Last Updated on May 5, 2015, by eNotes Editorial. Word Count: 369
In her fiction, Eudora Welty rarely takes a political stance or comments directly on her society, but in this departure from her often warm and affectionate examination of life in the American South, she plunges directly into the harsher reality of the civil rights era and the tumultuous shift in the social structure of her native region. The complexity of the problem and the ongoing effects of this shift become a major theme of “Where Is the Voice Coming From?” as African American citizens demand equal treatment and those at the bottom of white society fear their own displacement.
The white speaker is dangerous in his frustration. He comes from the lowest economic stratum, with no indication that he is employed, although his wife does hold a job. Apparently he does not own a car because he has to borrow a truck. Although he is outraged by the small black schoolchildren who have previously demonstrated for civil rights, much of his anger seems personal, directed especially at the vocal and visible leader, Roland Summers.

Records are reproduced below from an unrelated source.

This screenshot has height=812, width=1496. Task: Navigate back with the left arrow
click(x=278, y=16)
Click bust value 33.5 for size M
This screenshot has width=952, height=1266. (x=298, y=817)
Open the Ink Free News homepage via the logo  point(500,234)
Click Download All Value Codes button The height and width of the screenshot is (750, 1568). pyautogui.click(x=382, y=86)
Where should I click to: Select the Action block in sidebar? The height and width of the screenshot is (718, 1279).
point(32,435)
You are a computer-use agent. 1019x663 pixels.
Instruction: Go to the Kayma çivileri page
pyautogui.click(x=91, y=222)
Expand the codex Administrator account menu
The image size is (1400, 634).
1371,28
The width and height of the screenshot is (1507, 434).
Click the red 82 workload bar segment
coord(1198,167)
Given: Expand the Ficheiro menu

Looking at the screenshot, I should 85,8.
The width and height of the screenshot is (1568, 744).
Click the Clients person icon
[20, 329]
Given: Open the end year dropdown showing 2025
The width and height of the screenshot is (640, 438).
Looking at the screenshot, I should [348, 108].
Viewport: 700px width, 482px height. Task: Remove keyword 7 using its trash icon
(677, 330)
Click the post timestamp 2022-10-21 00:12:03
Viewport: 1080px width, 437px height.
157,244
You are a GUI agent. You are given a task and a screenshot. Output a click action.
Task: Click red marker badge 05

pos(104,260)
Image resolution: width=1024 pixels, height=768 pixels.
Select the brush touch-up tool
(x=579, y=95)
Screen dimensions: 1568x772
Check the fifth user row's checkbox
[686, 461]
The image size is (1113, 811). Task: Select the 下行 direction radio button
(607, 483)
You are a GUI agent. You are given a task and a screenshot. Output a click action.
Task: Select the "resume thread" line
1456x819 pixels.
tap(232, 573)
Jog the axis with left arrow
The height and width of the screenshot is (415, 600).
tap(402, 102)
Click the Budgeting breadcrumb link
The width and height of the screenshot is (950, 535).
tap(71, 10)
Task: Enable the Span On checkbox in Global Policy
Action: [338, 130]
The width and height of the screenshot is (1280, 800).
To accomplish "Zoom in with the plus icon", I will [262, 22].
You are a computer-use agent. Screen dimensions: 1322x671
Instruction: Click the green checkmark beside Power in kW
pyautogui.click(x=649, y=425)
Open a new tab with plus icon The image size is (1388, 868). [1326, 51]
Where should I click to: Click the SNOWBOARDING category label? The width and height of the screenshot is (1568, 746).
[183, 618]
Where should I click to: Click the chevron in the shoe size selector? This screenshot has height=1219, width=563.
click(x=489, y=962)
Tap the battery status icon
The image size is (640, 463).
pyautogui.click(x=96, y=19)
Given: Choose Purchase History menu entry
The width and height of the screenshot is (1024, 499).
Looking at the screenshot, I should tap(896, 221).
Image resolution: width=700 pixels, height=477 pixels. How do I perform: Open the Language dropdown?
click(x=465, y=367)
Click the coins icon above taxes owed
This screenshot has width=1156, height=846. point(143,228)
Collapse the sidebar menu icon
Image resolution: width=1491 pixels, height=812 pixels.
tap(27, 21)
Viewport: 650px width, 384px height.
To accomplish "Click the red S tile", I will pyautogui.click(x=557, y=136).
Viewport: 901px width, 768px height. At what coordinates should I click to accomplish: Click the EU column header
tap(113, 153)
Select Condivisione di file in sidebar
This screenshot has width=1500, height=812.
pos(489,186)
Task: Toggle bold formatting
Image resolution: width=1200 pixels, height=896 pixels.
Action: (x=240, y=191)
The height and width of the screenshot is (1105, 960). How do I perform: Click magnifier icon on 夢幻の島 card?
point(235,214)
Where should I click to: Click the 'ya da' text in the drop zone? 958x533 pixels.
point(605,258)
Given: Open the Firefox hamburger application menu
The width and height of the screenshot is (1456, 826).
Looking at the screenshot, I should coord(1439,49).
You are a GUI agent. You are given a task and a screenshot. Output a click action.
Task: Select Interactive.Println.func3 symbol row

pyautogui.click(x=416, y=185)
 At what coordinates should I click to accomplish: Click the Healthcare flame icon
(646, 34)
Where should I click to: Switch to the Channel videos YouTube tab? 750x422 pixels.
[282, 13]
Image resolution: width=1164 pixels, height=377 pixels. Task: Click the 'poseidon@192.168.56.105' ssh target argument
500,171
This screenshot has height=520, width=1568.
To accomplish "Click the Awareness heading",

Envy chokes him: Summers’s picture is in the paper, his street is paved, his grass is green and well watered, and his wife leaves a welcoming light on for him. (The narrator’s own wife could not afford to pay for such things.) Roland Summers personifies for the white narrator the injustice of a system that has failed to respect him as a man and now threatens to place ahead of him others who he believes are less deserving. He refuses to yield to a group that he has been taught to regard as inferior.
The narrator also thinks, correctly, that even his wife belittles him, not giving him full credit for what he has accomplished by ridding the town of an unwelcome agitator. She assumes that he got the idea from the newspaper columnist, when actually he thought of it himself. Even though he recognizes that his status is low—lower even than that of his sarcastic wife—the narrator needs to believe that he is still better than a man such as Roland Summers. His whole history, his identity, is at risk, threatened by this social upheaval, and he cannot submit quietly.